The SAS sniper's case became a cause celebre late last year when it emerged that he had been jailed for 18-months. A campaign by his wife Sally led to such a public outcry that the matter was raised in parliament and the 38-year-old was released after the Court of Appeal quashed his conviction.

Today Timothy Cray insisted the experienced soldier had put the public in danger by keeping a weapon and ammunition in his house.

"Those dangers were particularly acute in this case given the quantity of 9mm rounds that were stored in the same room as the gun," said the barrister, adding that the case might have attracted a lot of attention because of the "mystique" surrounding the special forces regiment but it did not make any difference to the rules governing the storage of weapons.

"No soldier, no matter what his experience is or what unit he is attached to, is above the law," he added.

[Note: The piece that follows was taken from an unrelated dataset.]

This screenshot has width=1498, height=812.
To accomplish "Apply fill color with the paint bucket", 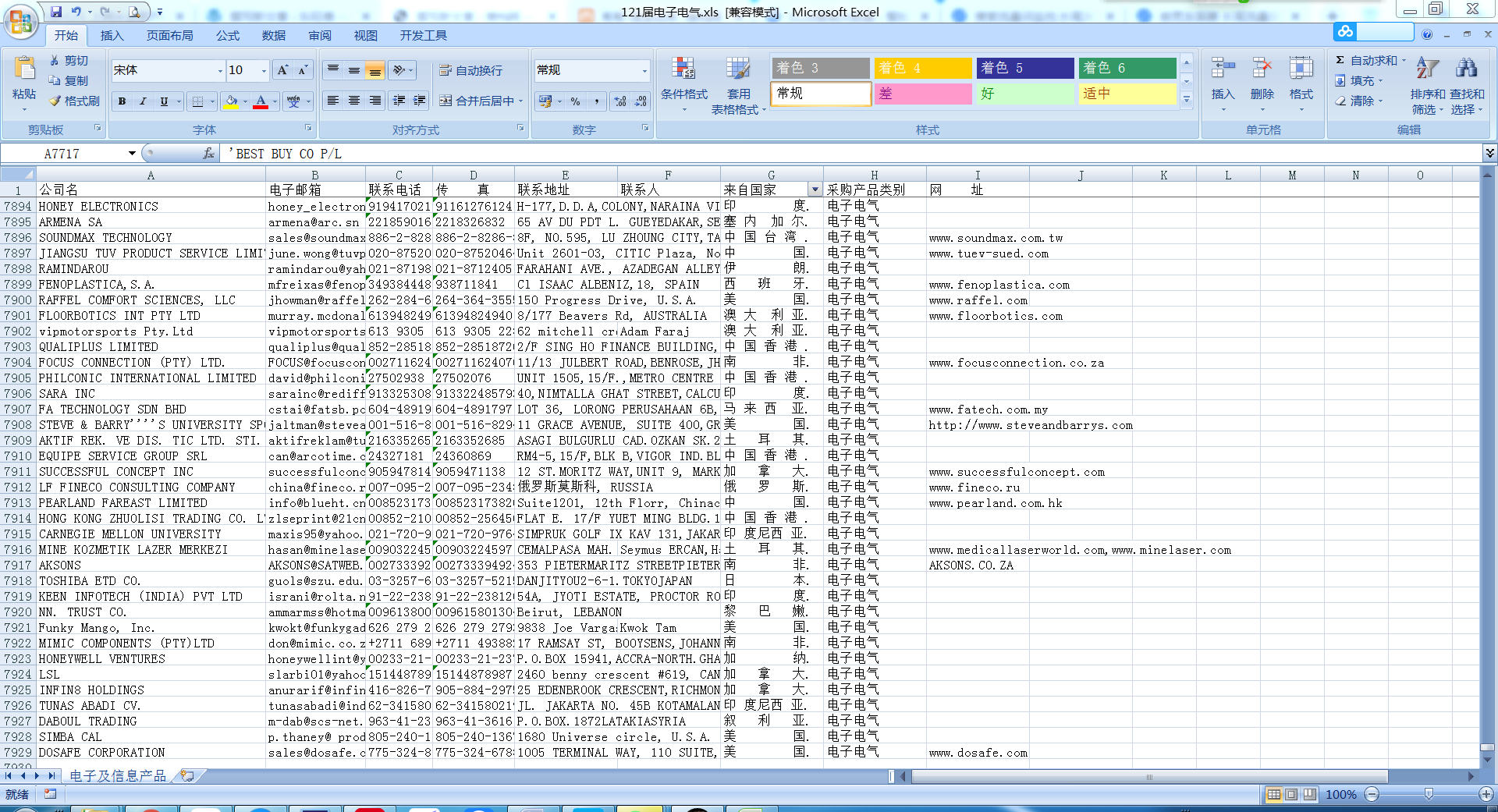I will [x=231, y=101].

Mr Cray was opening the prosecution case in a court martial that it has been claimed is pitting army authorities against the elite regiment.

The week-long case, in which Sgt Nightingale has pleaded not guilty to possession of an illegal Glock 9mm pistol as well as 338 rounds, is expected to hear evidence from a number of SAS officers and soldiers, both in person and via video link from Afghanistan.

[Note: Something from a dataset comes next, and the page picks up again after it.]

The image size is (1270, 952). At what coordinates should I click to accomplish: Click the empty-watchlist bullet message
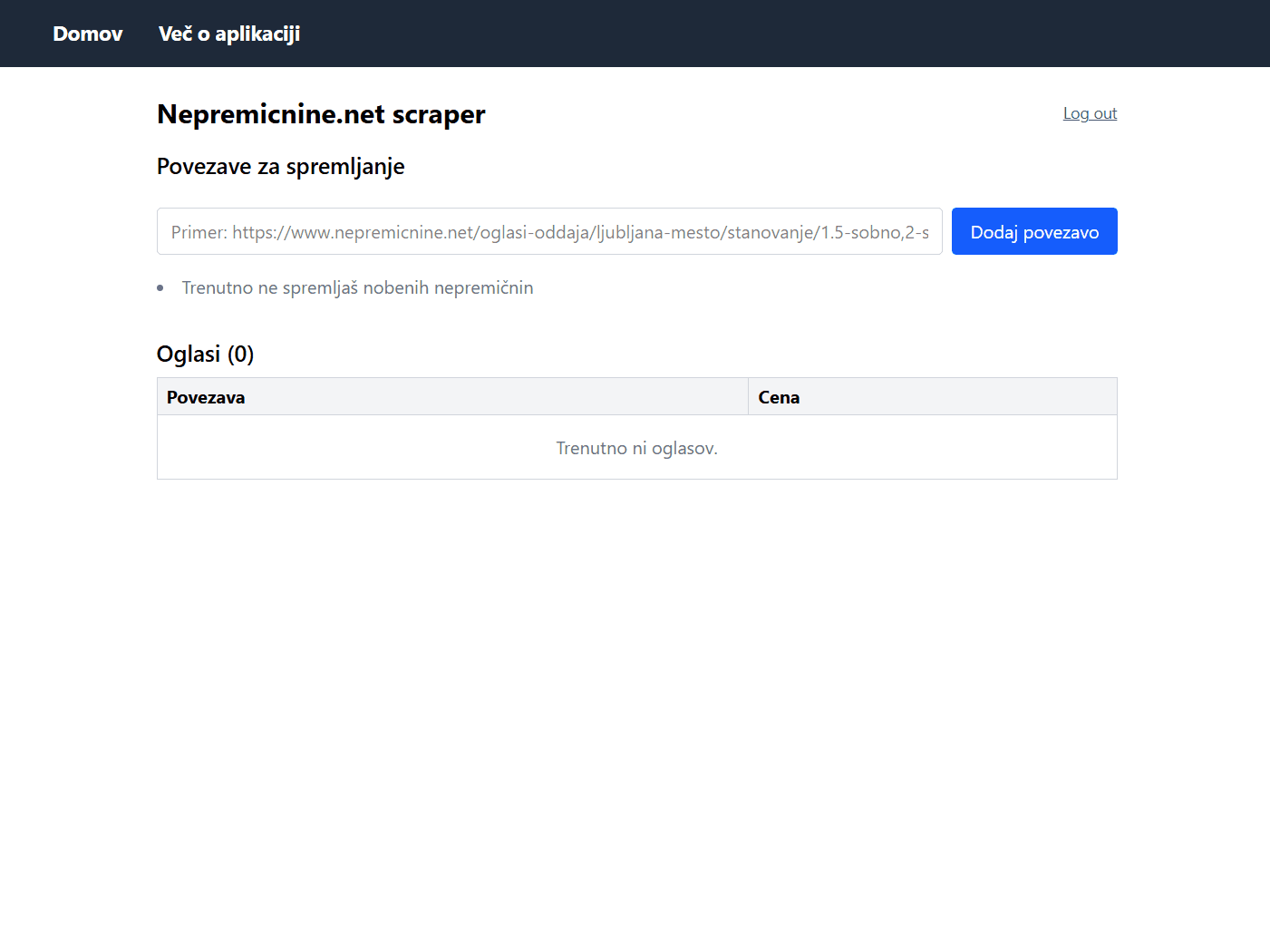[x=358, y=287]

Mr Cray said that Sgt Nightingale and his house mate, named only as Soldier N, were brought home from a tour of Afghanistan in September 2011 after arms and ammunition were found in the house they shared.

During initial interviews with West Mercia police and then the military police, the father-of-two had made "full admissions", conceding the gun was a war trophy given to him by Iraqis when he served in Baghdad in 2007. He had intended to decommission it and give it to his unit, he said. As a range instructor, he had accumulated the ammunition simply due to bad administration. His failure to comply with regulations was an oversight due to the hectic nature of work and deployments, he explained.

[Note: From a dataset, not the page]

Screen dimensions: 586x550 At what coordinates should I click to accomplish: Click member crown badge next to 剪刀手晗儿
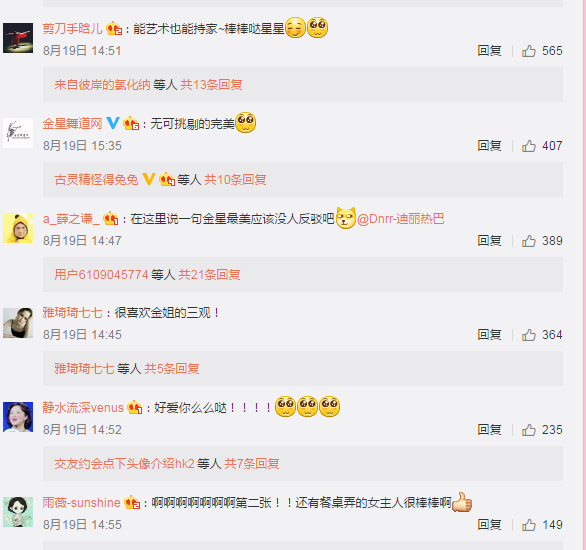pyautogui.click(x=114, y=28)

But the defence was now claiming, Mr Cray said, that he believed the weapon could have been placed in his bedroom by someone else. The "various explanations" he had made earlier, Mr Cray said, he now attributed to memory problems after collapsing during a jungle marathon in Brazil in October 2009.

Yet he returned to duty four months later and had been "100 per cent fit" before being deployed to Afghanistan in May 2011, the prosecutor told the court martial sitting before Judge Advocate General Jeff Blackett.

"He made no complaint of memory loss at the time of his (initial police) interviews and we suggest that what he is saying now is wholly inconsistent with his record of service since the injury and is untrue," Mr Cray told the Military Court Centre at Bulford, Wiltshire.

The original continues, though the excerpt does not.